Return, word for word, only the lines of the data below that lie between the line with "Task: Visit the avianca.com link" and the line with "Select the Firmware", those two lines included.

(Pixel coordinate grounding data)
--- START ---

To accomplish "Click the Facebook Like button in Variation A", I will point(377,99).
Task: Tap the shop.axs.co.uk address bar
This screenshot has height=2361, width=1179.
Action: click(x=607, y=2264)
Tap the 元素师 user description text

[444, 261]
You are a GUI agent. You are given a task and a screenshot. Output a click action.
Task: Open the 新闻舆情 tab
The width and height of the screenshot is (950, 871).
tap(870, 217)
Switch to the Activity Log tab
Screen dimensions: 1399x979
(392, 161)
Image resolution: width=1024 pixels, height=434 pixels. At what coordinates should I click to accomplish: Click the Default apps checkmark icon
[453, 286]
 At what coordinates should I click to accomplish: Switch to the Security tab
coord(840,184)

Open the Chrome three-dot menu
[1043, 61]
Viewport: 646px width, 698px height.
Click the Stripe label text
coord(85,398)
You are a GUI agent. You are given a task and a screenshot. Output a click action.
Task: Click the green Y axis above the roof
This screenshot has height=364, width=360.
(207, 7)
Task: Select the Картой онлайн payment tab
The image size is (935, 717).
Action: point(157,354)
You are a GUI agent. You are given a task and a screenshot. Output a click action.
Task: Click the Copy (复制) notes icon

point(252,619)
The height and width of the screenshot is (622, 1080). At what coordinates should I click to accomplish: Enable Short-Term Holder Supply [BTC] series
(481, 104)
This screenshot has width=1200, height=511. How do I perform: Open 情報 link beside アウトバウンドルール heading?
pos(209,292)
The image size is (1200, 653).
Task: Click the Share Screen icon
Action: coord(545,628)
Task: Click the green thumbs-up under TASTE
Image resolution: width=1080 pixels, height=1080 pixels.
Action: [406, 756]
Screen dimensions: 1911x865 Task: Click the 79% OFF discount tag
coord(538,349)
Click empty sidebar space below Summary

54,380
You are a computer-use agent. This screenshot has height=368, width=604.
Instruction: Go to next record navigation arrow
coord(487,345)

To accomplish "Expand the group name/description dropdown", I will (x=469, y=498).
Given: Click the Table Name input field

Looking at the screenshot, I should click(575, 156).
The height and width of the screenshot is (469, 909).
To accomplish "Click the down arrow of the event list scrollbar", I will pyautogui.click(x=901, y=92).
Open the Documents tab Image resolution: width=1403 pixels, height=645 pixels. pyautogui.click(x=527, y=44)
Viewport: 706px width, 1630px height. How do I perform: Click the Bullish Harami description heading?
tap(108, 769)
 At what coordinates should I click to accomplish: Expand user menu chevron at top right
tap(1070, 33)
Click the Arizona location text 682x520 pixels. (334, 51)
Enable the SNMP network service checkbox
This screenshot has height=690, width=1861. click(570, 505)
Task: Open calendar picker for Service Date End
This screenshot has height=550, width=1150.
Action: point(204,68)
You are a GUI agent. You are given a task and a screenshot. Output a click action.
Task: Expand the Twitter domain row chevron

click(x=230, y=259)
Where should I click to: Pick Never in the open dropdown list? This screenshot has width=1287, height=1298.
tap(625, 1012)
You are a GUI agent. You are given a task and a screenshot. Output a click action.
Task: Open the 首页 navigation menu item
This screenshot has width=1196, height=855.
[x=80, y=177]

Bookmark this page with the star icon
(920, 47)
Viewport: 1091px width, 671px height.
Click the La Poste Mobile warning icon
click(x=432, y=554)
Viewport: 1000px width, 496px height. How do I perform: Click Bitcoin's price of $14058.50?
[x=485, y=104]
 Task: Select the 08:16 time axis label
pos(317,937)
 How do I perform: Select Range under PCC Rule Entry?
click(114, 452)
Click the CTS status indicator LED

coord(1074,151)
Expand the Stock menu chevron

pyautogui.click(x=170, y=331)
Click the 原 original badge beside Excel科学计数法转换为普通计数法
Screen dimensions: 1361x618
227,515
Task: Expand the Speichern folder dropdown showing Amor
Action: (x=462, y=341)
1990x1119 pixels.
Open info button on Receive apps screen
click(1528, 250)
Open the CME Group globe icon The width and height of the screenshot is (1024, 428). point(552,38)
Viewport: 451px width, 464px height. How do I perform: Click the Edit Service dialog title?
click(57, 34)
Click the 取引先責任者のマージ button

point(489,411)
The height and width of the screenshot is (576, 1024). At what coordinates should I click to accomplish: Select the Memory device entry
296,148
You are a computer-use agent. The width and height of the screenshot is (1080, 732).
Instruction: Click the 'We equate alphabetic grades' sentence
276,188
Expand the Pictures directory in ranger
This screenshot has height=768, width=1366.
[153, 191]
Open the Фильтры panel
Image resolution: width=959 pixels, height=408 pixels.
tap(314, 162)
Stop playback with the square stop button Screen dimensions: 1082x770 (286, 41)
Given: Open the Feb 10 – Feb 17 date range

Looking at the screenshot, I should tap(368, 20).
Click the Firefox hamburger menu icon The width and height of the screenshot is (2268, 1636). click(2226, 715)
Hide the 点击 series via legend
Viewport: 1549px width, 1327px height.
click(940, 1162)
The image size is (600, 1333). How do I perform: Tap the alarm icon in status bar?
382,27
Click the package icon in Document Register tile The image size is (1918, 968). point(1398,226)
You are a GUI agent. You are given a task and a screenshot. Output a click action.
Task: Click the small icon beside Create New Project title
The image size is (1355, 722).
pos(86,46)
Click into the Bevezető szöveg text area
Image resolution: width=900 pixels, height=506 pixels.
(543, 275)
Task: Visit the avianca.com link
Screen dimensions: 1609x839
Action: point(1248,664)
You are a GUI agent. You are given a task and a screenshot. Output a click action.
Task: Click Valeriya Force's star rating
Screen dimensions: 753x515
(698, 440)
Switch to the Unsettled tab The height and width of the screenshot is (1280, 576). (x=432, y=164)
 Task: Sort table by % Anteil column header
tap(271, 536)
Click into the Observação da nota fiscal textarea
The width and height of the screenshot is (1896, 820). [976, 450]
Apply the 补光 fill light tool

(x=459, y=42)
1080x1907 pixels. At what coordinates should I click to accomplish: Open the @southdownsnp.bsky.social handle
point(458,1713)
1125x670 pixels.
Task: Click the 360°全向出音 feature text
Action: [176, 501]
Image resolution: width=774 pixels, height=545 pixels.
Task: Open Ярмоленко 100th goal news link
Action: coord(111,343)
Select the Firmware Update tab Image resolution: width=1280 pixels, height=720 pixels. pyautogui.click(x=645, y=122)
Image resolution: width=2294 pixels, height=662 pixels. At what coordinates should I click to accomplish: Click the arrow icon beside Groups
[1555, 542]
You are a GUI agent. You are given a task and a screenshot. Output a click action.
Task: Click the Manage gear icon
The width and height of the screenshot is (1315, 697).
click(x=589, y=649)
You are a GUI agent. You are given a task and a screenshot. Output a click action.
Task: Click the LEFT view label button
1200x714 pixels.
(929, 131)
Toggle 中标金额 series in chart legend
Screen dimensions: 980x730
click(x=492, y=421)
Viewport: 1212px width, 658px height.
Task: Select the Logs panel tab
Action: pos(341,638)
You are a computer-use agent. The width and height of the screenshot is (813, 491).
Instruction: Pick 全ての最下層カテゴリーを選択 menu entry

--- END ---

**Answer to the exercise:**
Task: Visit the avianca.com link
Screen dimensions: 1609x839
Action: point(1248,664)
You are a GUI agent. You are given a task and a screenshot. Output a click action.
Task: Click Valeriya Force's star rating
Screen dimensions: 753x515
(698, 440)
Switch to the Unsettled tab The height and width of the screenshot is (1280, 576). (x=432, y=164)
 Task: Sort table by % Anteil column header
tap(271, 536)
Click into the Observação da nota fiscal textarea
The width and height of the screenshot is (1896, 820). [976, 450]
Apply the 补光 fill light tool

(x=459, y=42)
1080x1907 pixels. At what coordinates should I click to accomplish: Open the @southdownsnp.bsky.social handle
point(458,1713)
1125x670 pixels.
Task: Click the 360°全向出音 feature text
Action: [176, 501]
Image resolution: width=774 pixels, height=545 pixels.
Task: Open Ярмоленко 100th goal news link
Action: coord(111,343)
Select the Firmware Update tab Image resolution: width=1280 pixels, height=720 pixels. pyautogui.click(x=645, y=122)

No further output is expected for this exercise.